**What is expected:**
Filter the entries for lines with the word "computer".

Start of Block

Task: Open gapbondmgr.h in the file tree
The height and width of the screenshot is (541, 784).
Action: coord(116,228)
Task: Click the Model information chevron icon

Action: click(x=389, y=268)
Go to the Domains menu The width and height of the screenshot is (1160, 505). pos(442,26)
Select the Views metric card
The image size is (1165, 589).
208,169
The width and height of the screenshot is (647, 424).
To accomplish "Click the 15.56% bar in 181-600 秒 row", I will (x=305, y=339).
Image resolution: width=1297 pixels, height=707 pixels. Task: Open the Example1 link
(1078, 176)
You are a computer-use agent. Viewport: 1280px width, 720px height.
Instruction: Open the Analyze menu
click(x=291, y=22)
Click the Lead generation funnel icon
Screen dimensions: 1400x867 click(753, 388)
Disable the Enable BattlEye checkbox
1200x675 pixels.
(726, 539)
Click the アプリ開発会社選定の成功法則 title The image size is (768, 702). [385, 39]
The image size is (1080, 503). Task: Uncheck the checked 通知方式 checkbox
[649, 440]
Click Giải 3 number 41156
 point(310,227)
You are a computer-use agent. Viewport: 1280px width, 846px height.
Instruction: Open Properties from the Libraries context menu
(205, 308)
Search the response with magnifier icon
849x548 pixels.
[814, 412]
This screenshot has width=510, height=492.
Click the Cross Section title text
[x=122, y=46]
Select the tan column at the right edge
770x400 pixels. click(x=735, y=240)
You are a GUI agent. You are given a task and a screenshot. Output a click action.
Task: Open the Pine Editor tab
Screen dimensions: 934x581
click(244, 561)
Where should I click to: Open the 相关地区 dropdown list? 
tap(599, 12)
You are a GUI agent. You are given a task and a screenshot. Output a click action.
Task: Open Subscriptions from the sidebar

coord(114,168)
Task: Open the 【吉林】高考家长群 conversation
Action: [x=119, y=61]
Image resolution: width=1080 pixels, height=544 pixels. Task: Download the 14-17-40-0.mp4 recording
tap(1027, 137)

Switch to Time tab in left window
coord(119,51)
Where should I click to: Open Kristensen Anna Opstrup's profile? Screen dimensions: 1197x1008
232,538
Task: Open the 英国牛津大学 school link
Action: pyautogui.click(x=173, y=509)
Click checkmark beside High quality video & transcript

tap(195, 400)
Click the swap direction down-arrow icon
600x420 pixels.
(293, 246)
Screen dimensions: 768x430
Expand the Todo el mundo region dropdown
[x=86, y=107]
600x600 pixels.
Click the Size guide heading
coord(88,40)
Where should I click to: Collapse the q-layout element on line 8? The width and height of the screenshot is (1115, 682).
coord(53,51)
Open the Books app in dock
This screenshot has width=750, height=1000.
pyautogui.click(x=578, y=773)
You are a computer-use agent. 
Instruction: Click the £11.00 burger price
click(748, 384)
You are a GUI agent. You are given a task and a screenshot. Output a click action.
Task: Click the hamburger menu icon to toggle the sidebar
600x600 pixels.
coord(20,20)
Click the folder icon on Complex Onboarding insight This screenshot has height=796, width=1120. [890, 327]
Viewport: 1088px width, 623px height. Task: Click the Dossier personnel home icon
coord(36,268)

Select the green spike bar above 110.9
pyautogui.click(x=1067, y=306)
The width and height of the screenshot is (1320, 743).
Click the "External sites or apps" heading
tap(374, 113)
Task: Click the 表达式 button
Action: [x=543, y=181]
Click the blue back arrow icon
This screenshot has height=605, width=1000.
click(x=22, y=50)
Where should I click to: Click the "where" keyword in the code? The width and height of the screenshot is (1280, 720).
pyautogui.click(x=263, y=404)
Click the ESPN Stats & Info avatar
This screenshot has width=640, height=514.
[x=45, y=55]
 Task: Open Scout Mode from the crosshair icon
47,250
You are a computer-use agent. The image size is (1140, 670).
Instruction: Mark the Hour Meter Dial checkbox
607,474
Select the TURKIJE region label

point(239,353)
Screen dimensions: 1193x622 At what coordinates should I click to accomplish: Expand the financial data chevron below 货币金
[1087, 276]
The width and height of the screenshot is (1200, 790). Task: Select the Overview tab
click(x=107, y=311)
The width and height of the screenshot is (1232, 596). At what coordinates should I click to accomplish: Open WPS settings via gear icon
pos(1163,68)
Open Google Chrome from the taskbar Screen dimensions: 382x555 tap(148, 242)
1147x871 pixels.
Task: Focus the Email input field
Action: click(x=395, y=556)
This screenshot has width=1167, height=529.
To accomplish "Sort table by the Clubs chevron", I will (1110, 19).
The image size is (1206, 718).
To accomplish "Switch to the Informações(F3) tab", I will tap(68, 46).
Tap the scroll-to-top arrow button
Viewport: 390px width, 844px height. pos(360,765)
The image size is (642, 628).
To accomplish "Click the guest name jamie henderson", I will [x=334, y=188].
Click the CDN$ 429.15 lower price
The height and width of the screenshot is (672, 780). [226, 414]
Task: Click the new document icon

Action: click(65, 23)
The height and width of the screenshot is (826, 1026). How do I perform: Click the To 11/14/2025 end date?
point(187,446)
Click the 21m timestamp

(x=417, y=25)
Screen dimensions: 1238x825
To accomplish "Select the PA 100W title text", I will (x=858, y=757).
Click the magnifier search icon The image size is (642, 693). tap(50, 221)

End of Block

**Response area:**
You are a computer-use agent. Viewport: 1280px width, 720px height.
You are a computer-use agent. Viewport: 1280px width, 846px height.
You are a computer-use agent. 
You are a computer-use agent. The image size is (1140, 670).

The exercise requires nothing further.